In cases of suspected rubella, infection can be identified with serology and NAAT.

Immunoglobulin M (IgM) serology, preferably by enzyme immunoassay (EIA), can be used within the first several days of rash onset to detect a current or recent rubella infection. IgM results should be interpreted cautiously in early infection, as only 50% of cases are positive on the first day of rash onset.  If serum is collected fewer than 5 days after rash onset and results are negative, repeat testing of a second sample should be considered to confirm or rule out rubella infection.  Notably, false-positive IgM results are possible for up to 45 days after immunization against rubella. 

IgG serology to assess avidity or seroconversion may be useful in diagnosis as well.
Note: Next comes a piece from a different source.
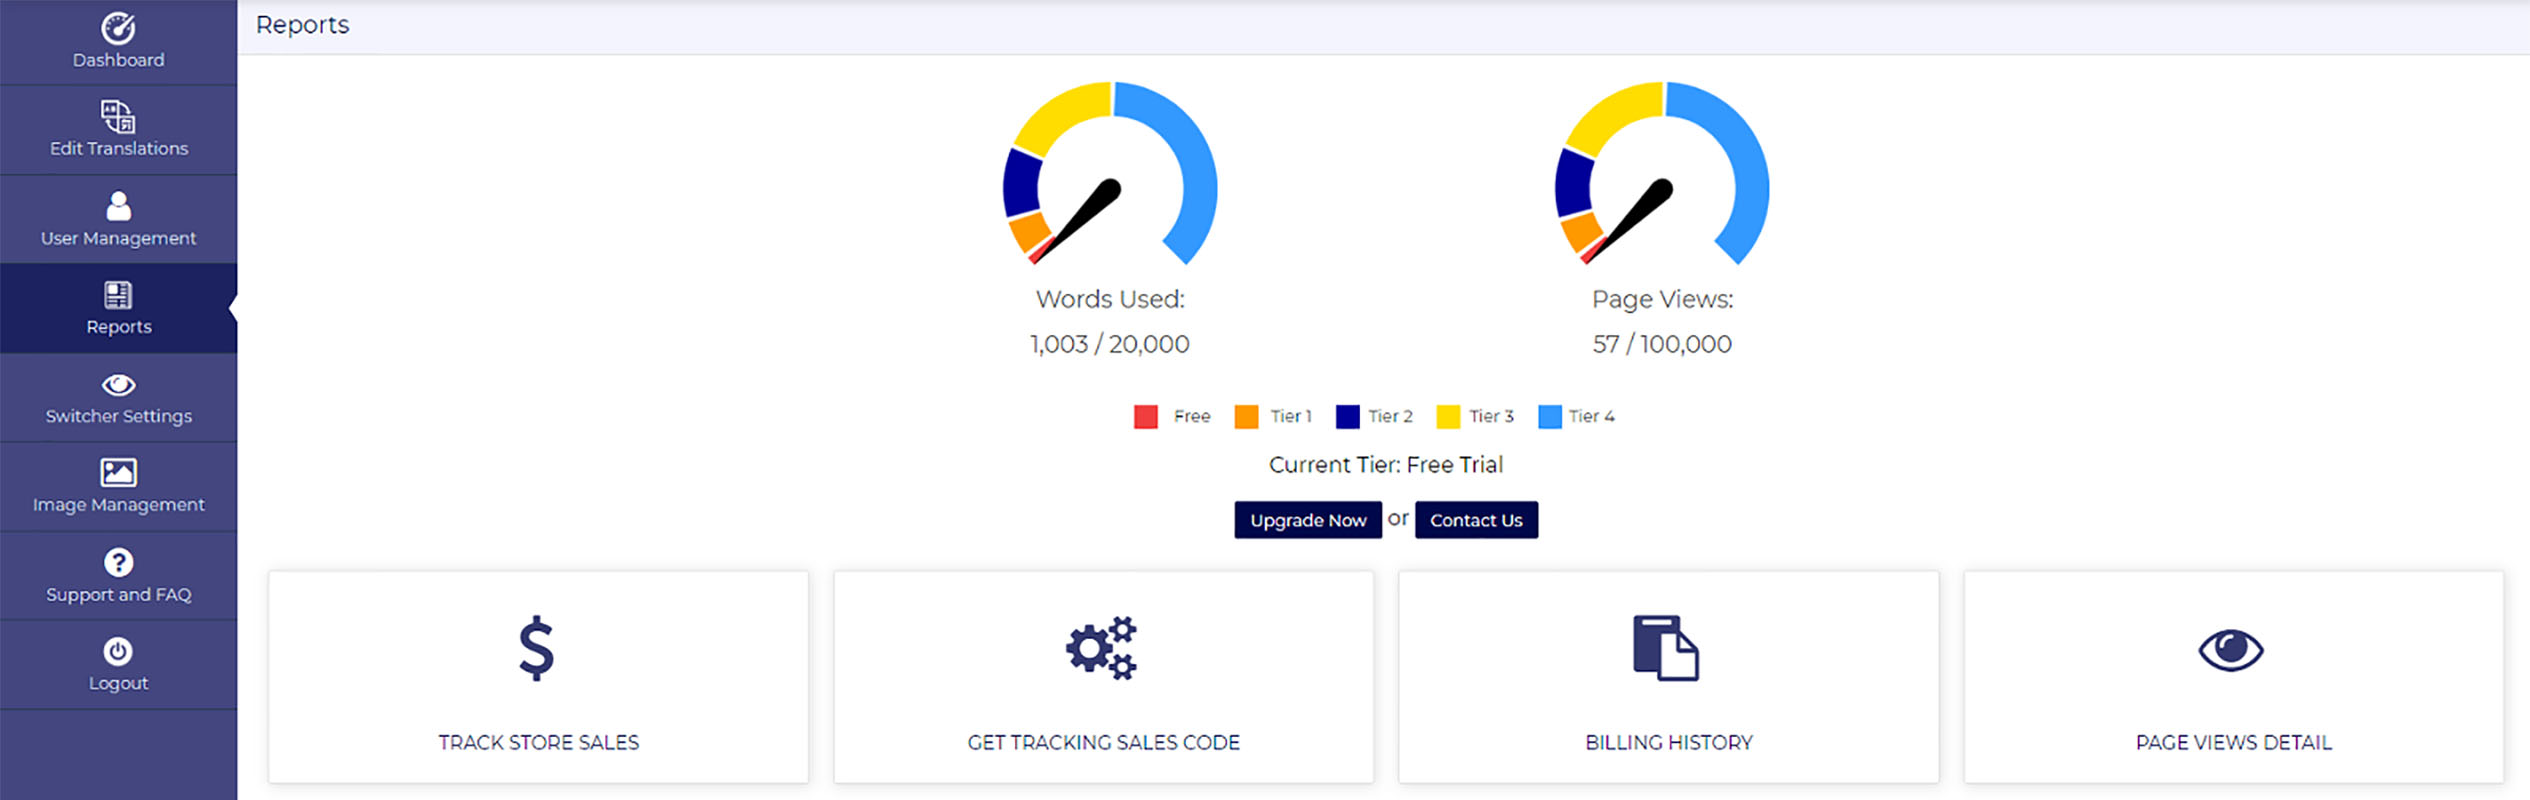Click the Upgrade Now button
Image resolution: width=2530 pixels, height=800 pixels.
coord(1307,520)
IgG avidity testing can help distinguish between a recent and past infection, whereas paired IgG serology (ie, on samples collected 7-21 days apart) can be used to detect acute infection. IgG antibodies are often detectable 8 days after rash onset. 

Pregnant individuals exposed to rubella should be tested for both IgM and IgG antibodies, regardless of whether they present with symptoms. 
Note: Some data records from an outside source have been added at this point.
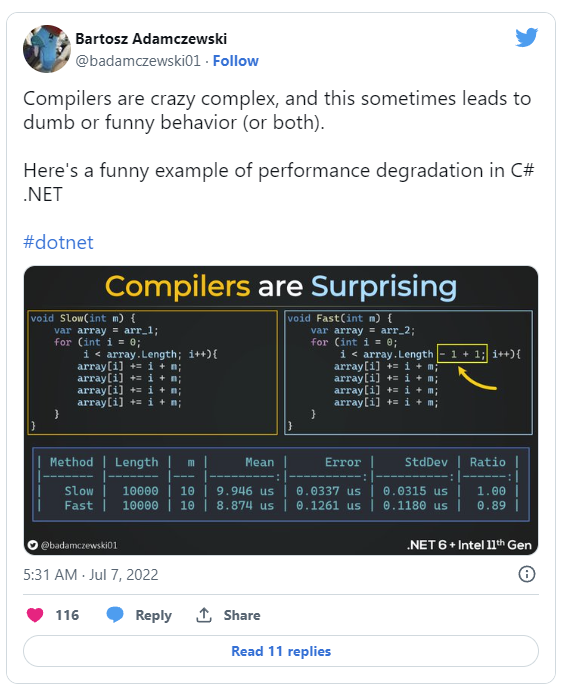Open the Slow method code panel image

(x=153, y=372)
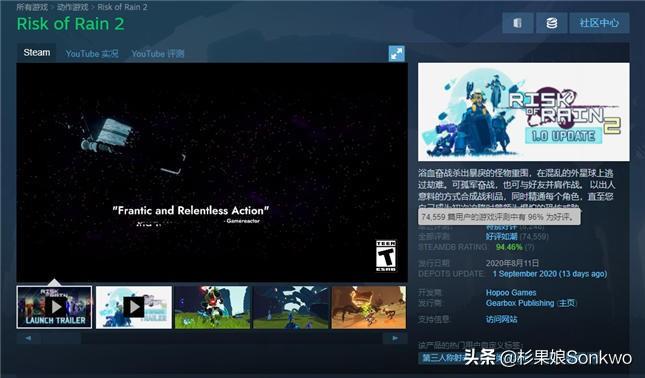Open the Gearbox Publishing publisher link
Image resolution: width=645 pixels, height=378 pixels.
(520, 303)
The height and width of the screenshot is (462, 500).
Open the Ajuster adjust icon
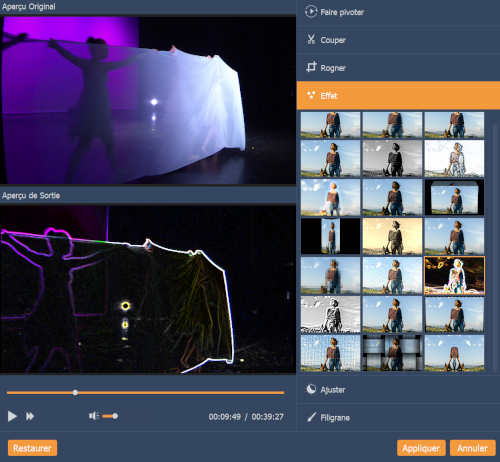click(x=311, y=389)
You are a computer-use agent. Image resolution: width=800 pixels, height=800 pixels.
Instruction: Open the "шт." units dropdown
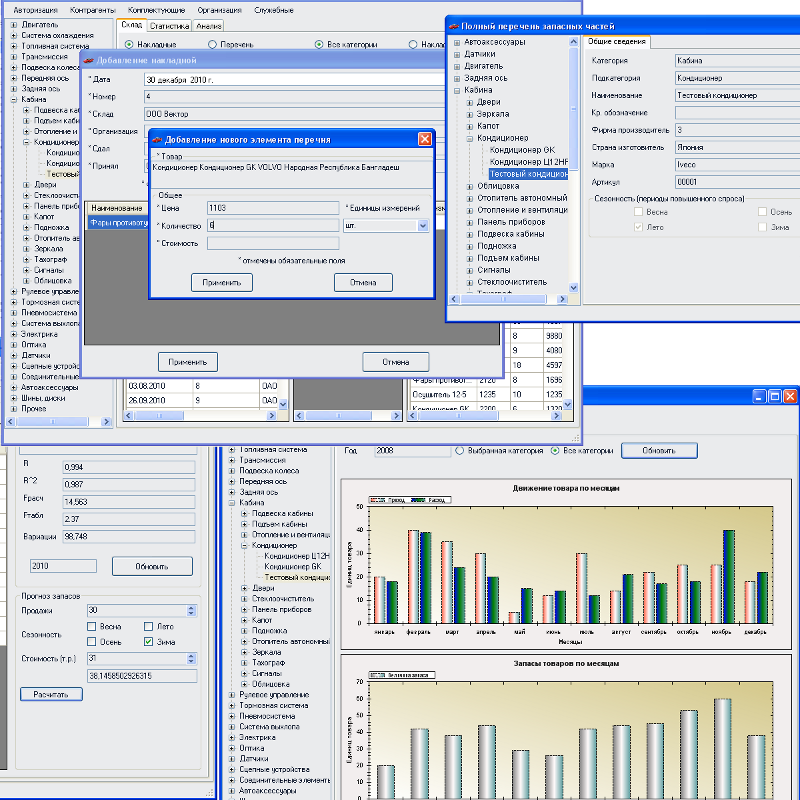423,226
NAAT, such as by reverse transcription polymerase chain reaction (RT-PCR), can be used to detect rubella in a throat swab (preferred). Nasal, blood, and urine specimens are also acceptable. Cerebrospinal fluid (CSF) may be tested in cases of suspected rubella encephalitis. Specimens for NAAT should be collected upon first contact with a symptomatic individual. Rubella can be detected by NAAT up to 1 week before and 2 weeks after rash onset. 
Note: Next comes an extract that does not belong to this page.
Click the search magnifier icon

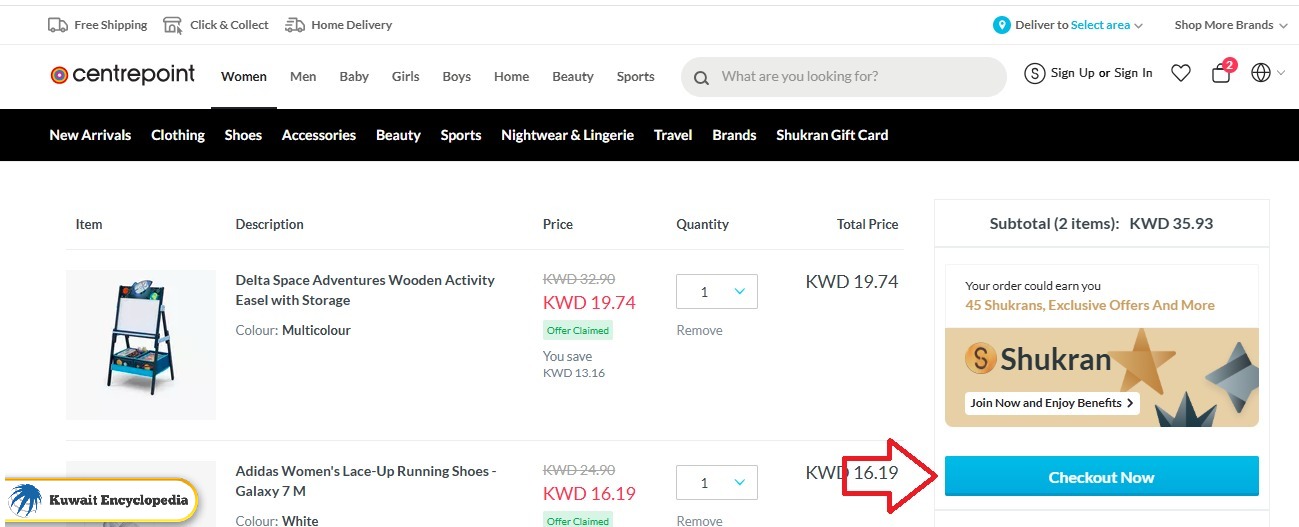(701, 77)
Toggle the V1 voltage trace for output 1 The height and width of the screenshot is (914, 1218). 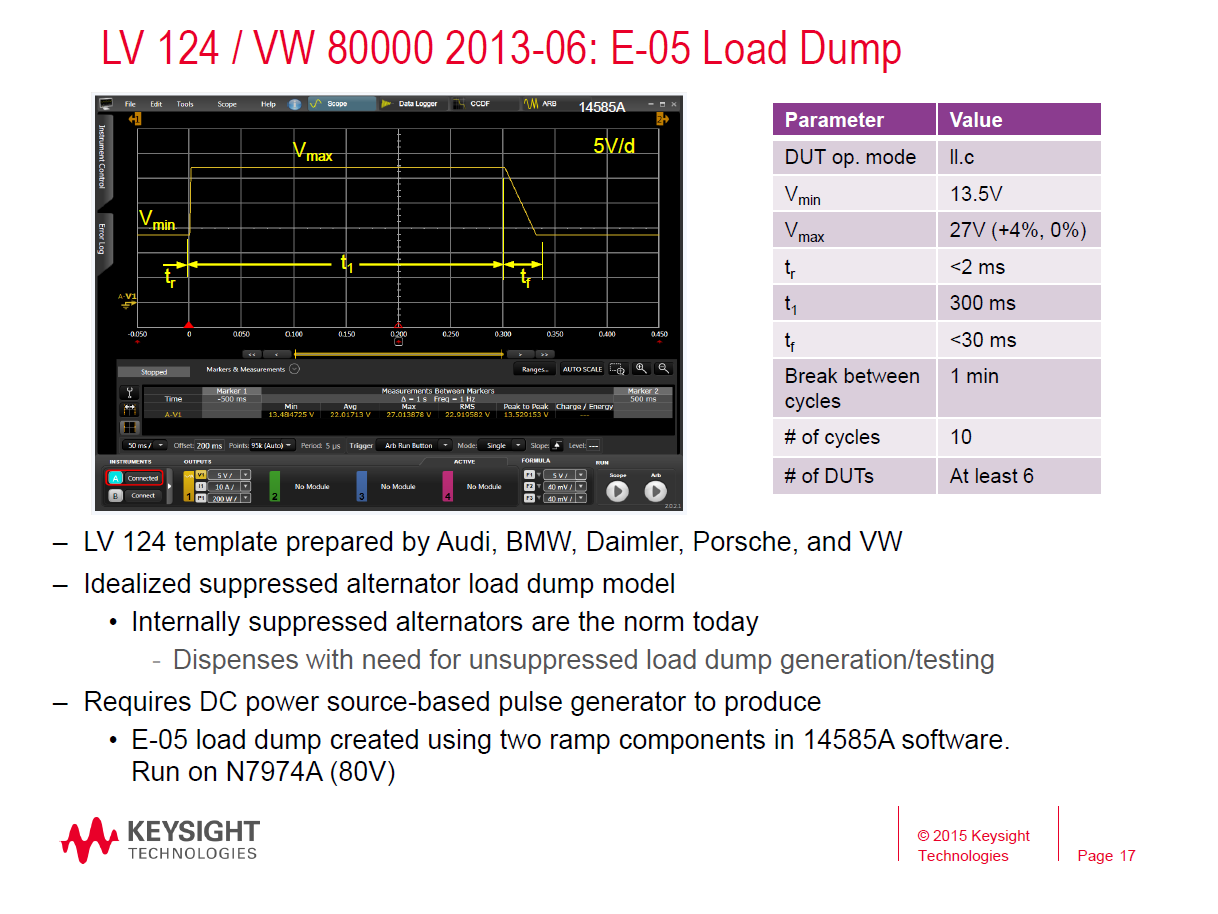(x=201, y=474)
Following diagnosis, molecular typing is recommended for epidemiologic purposes. 

Congenital Rubella Syndrome

Infants with suspected CRS can be diagnosed using the same methods as those used for typical cases of rubella (ie, serology and NAAT).

IgM serology is commonly performed by EIA using serum and umbilical cord blood. IgM antibodies can be detected 6-12 months after birth. If IgM results are negative for a sample collected at birth and suspicion for rubella remains high, another sample should be tested after 1 month. 

IgG serology is not routinely useful due to the persistence of maternal antibodies in newborns. However, after maternal antibodies are anticipated to have subsided (between 9 months of age and the time of vaccination), a higher-than-expected IgG titer indicates rubella infection. A two-fold decline in titers each month is typical in uninfected infants.  

NAAT (eg, by RT-PCR) may be performed on a throat, nasal, blood, or urine specimen, which should be collected upon first contact with an infant suspected to have CRS. Throat or urine specimens may provide improved clinical utility in specimens collected later, as viral shedding may continue for a year or more after birth. 

Following diagnosis, molecular typing is recommended for epidemiologic purposes. 

Confirmation of Immune Status

An individual’s immune status can be determined with a single test for rubella-specific IgG antibodies. A positive result indicates protection against rubella.